Crime and political opportunism have and will continue to spawn bona fide "conspiracies". No one contends that. A well planned bank robbery is a conspiracy, by definition. A well planned military action is as well, depending upon whether you're the bomber or the bombee. But all that junk about the WTC is so complex, involving so many people and so much clandestine, cross-boarder cooperation, that it's just practically implausible.

Planning stuff is hard.

Planning stuff and keeping it secret is very hard.

Planning stuff and keeping it secret amongst lots of people is extremely hard.

Planning stuff and keeping it secret amongst lots of people despite obvious moral, ethical and often spiritual personal conflicts for many involved is impossible.

But the X Files was a cool series.

228   salk   2006 Sep 14, 6:35am  

It's difficult to maintain the "911 conspiracy" when theorists require the usage of CIA "voice morphing" to explain the cell phone calls. With that said my pilot friend says that only an advanced test pilot could have flown into the WTC at that speed and embankment. I listen to UK radio and the acceptance of a conspiracy is near universal.
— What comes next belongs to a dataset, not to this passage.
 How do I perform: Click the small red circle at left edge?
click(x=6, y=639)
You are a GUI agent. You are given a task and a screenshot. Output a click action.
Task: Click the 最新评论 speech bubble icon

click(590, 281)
229   Randy H   2006 Sep 14, 11:20pm  

Might as well add in a very plausible explanation I've heard regarding the classification of Pentagon-related photos & video. What I've heard from some former defence intelligence (retired) guys is that it's very likely that videos and some photos of the Pentagon attack capture the facility's automatic air defence measures in action. And, that those measures proved faulty, inadequate, or simply ineffective. This evidence would be immediately classified as a threat to national security just as fast as someone discovering maps of secret steam tunnels into NORAD. The DoD doesn't really want functional videos of "how to destroy the pentagon" posted on every anti american website, after all.

230   Different Sean   2006 Sep 16, 8:34pm  

these are all post hoc explanations (about file footage, etc). and the explanations certainly haven't come from the defence establishment themselves. there are plenty of photos of the pentagon out there -- that explanation sounds particularly unlikely to me -- they could even edit out or blur superficial details they wanted to hide... i really can't see that footage realistically becoming a primer to so-called 'terrorists' at any time in the future -- besides which , you can see the pentagon up close just driving past to DC... plus all the photos taken of the actual fire and damage. what protections are there, anyhow? thickened and reinforced walls, which is the work that was being done at the time -- and the late-scrambling fighter planes are meant to be the protection...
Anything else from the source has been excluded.